Stimulus booty comes home…Texas TIERS dries up…Washington State wants steroids to compete…Stimulus opinions abound online…Minn. has hacking target on its back…Govs. get a dose of reality…

Places like Cumberland, Ill., Imboden, Ark. and Cleveland, Kan. have started receiving the first waves of the stimulus package, the Washington Post reports, and the cities couldn’t be happier. “We were very surprised and very pleased. It will connect our city a little bit more,” says volunteer mayor, Patricia Masterson of Cleveland, Kansas about the town’s new sidewalk system being built with stimulus dollars.

The Texas Health and Human Services Commission has again put future rollouts of the Texas Integrated Eligibility and Redesign System (TIERS) on indefinite hold, according to the Associated Press. A 20 percent increase in food stamps since January has created a backlog in the system rendering it slowed to current users and useless to those waiting to come online. “We have a basic bathtub problem here, with an increasing backlog of cases. TIERS cases are flowing like water into a tub, but we’re not draining them quickly enough,” Judy Lugo, president of the Texas State Employees Union, said. TIERS has a storied history, one that CivSource will look at in more detail next week.

The Seattle Times is reporting that Governor Christine Gregoire will create a new council to promote aerospace manufacturing in Washington State. A study conducted by Deloitte Consulting assessed the state’s aerospace competitiveness against Kansas, North Carolina, South Carolina and Texas. The report recommends creating the council as well as making several legislative changes like reducing costs of incurred by aerospace companies, like unemployment insurance, workers’ compensation and business taxes.

The Wall Street Journal reports this morning about six states who are asking citizens to chime in about where stimulus dollars should go. llinois, Missouri, New Mexico, New York, Ohio and Virginia have tried to varying degrees to get the public involved over the Internet. The Journal has included some of the more colorful requests, including makeup kits and those just asking the government to do their *&%#@ jobs.

A legislative audit says agency computers in Minnesota are at risk of being hacked, the Minneapolis Star Tribune reports. Seven of twelve agencies examined did not have dedicated IT or security staff, according to the report. “Because a security breach at a small agency could expose the state to significant liability or expose other government computer systems to unauthorized access, the state needs to find ways to help small agencies better secure their computer environments,” the report said.
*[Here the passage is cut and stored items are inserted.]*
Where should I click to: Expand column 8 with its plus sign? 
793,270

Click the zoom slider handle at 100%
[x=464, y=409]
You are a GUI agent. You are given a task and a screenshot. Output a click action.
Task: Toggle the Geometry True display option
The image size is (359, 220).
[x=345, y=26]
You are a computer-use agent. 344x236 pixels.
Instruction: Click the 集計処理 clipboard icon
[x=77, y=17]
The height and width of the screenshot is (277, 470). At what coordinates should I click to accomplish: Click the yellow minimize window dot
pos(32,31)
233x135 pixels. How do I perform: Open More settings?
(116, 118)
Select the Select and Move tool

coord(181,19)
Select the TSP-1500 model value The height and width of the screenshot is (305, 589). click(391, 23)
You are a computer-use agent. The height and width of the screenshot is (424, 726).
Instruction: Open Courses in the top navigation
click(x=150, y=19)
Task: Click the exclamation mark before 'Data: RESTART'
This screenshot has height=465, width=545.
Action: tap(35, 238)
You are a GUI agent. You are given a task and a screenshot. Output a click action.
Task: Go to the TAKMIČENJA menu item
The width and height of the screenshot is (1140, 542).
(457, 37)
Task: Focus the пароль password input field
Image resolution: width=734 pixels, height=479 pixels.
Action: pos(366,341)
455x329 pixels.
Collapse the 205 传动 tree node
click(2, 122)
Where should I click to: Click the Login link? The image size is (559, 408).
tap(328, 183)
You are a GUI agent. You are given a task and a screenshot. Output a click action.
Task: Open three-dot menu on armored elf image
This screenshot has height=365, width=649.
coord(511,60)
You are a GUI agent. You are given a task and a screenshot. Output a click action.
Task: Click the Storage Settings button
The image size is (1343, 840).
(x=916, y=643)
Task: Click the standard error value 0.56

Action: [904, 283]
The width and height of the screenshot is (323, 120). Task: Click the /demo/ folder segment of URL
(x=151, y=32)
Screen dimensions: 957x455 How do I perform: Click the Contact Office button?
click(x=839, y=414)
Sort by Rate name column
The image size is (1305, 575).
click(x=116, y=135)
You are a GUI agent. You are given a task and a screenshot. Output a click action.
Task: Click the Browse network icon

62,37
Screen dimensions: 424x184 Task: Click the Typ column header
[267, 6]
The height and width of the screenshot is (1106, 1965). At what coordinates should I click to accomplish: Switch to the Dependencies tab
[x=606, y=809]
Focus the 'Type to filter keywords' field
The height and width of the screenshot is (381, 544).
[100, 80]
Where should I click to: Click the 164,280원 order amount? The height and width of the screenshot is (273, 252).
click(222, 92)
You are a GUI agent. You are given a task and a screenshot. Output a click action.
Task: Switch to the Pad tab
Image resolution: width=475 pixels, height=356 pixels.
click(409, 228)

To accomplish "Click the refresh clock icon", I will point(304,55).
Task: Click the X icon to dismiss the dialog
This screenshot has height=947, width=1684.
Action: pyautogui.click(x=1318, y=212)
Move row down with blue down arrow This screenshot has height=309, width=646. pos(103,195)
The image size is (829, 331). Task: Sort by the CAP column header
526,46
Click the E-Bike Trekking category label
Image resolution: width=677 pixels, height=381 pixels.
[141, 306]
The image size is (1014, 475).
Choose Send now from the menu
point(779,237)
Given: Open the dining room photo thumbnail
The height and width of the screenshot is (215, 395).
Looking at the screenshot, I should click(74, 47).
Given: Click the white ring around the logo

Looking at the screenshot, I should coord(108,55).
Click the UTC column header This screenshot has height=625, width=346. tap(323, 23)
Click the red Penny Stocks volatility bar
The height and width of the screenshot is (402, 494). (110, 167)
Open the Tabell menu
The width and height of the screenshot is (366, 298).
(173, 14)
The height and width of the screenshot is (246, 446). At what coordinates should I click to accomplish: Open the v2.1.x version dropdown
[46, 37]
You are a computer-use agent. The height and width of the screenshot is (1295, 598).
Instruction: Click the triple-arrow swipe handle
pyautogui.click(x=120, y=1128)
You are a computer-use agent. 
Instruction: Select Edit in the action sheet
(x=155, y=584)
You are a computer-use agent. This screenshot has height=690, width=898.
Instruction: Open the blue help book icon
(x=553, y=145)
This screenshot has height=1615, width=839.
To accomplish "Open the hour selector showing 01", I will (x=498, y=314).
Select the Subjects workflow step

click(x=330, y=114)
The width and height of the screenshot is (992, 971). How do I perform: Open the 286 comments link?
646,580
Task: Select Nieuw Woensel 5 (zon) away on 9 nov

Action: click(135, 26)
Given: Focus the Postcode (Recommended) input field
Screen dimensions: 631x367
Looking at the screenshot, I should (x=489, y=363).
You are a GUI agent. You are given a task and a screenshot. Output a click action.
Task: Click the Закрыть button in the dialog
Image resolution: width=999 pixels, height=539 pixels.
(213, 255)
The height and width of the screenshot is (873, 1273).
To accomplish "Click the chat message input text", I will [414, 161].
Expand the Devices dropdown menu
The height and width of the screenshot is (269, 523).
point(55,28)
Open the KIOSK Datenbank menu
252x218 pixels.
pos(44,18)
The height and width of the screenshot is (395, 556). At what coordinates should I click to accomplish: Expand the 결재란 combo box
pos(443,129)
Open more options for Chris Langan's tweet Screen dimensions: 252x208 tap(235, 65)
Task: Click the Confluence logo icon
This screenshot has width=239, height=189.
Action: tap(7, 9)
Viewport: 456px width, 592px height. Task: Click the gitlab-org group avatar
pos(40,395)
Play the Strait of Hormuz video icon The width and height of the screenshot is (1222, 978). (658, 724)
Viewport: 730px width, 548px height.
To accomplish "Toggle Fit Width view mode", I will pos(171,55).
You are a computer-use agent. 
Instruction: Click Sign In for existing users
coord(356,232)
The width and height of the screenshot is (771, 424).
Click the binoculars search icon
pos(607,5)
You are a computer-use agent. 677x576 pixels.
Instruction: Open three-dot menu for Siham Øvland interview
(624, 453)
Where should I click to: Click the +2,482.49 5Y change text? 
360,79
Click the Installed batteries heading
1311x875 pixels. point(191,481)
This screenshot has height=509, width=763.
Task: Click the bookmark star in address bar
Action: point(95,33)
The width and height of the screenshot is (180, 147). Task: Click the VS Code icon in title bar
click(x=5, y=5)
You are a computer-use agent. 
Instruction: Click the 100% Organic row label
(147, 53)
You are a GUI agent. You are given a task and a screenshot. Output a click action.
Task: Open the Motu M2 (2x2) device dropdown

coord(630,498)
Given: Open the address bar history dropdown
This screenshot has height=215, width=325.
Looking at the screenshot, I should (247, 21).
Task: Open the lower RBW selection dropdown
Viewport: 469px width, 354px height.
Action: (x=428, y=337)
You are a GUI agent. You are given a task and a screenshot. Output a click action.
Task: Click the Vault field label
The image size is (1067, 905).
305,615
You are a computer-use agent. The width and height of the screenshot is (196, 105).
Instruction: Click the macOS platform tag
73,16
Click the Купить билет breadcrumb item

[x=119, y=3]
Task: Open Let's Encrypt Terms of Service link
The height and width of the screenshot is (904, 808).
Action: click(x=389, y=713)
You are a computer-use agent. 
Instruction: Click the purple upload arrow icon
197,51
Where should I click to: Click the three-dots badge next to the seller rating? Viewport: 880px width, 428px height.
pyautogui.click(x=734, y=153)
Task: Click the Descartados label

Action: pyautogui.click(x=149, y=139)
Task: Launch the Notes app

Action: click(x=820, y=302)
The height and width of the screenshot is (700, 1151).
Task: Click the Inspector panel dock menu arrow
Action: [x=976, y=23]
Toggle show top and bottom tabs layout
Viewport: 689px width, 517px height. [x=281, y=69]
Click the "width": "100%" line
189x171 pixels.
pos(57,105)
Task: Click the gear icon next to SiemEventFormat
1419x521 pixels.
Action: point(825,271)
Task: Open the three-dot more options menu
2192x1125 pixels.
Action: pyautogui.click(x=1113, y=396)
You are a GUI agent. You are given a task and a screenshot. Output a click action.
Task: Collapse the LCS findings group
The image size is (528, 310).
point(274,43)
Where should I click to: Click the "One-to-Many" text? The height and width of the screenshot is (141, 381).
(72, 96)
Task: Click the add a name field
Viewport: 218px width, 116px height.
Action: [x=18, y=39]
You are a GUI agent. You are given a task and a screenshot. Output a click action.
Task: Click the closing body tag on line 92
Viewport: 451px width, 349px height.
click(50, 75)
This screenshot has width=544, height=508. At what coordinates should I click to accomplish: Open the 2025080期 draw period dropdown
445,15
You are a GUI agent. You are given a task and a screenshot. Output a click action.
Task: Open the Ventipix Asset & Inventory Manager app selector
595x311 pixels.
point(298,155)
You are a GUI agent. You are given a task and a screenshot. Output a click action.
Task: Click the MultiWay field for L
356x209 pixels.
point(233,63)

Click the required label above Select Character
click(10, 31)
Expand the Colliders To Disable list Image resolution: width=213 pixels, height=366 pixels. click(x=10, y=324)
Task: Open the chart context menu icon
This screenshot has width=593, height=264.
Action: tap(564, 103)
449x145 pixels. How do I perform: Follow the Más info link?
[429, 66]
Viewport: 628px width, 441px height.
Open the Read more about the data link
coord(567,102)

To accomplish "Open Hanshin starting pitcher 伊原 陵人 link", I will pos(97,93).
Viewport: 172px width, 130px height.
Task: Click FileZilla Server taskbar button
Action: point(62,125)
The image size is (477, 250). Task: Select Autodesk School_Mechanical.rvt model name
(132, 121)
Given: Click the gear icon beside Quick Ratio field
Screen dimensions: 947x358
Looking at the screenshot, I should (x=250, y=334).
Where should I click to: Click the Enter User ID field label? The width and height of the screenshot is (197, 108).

Conservative philosophy gave way to political reality, Politico says, in forcing governors to scale back their expectations of resisting stimulus funds. Govs. Mark Sanford, Bobby Jindal and Sara Palin were aligned in their stance against the stimulus, but “At this point it looks like everybody’s on board with the program,” said Tom Gavin, an OMB spokesman. “What we saw was Gov. Sanford playing chicken and he got run over,” said Hari Sevugan, a spokesman for the Democratic National Committee. The battle for some state legislatures, though, is just starting to get interesting.